BIS said it was alerted to the violations in 2020 by a U.S. aerospace and global defense technology company. The agency found that all three companies used the same “rental mailbox” in North Carolina to receive export-controlled drawings from domestic customers to 3D-print certain “requested items,” BIS said. The companies then provided the drawings to manufacturers in China to 3D print the items “without their customers’ advance consent or knowledge” and without BIS licenses, the agency said. The three companies then imported the items into the U.S. for their customers.

The companies sent a range of “sensitive” drawings to the Chinese manufacturers, BIS said, including for “prototype space and defense technologies.” For one order in 2017, the agency said Quicksilver, a manufacturing services company, received about a dozen technical drawings for items subject to the Export Administration Regulations, which were intended to be used in a prototype space satellite. Quicksilver fulfilled the order and eventually received the finished items from China despite the technical drawings -- classified under Export Control Classification Number 9E515 -- being subject to a presumption of denial policy for China

In May 2021, a U.S. company hired Rapid Cut, which shares ownership with Quicksilver, to manufacture “specially designed parts intended for a rocket platform’s ground support and test equipment,” BIS said. Rapid Cut sent the technology -- which was classified under ECCN 9E604.a and also subject to a presumption of denial licensing policy for China -- to China May 7, 2021, without a license.

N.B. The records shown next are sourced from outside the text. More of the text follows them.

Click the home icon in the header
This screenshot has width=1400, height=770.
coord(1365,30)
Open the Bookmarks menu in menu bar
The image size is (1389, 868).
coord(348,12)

Rapid Cut, like Quicksilver, exported the drawings despite being told by the customer that the drawings were subject to export controls and required a license.

The companies’ “clear disregard for export controls” also led to violations of the State Department’s International Traffic in Arms Regulations, BIS said. In April 2020, Quicksilver sent a U.S. customer an invoice for its 3D manufactured items, BIS said, and the invoice identified the shipper of the goods as Quicksilver MFG, located in Zhongshan, China. BIS said Quicksilver sent the customer’s technical drawings -- which were controlled under U.S. Munitions List Category XX -- to China despite Quicksilver signing a purchase order agreeing to comply with U.S. export regulations. The signed order said Quicksilver read the customer's terms and conditions, including the section on complying with “all applicable U.S. export control laws and regulations, specifically including but not limited to the Arms Export Control Act, ITAR, and the EAR.”

BIS said US Prototype’s president is a Quicksilver employee and listed as the designated representative for Rapid Cut’s corporate bank account. Prototype shared the North Carolina rental mailbox with Quicksilver and Rapid Cut.

The agency said it’s still investigating the illegal exports and encouraged customers of all three companies to “review their records to determine whether intellectual-property or export-controlled technology was provided and/or potentially compromised.” The denial order will remain in effect for 180 days from June 7 and may be renewed. The companies didn’t immediately respond to requests for comment.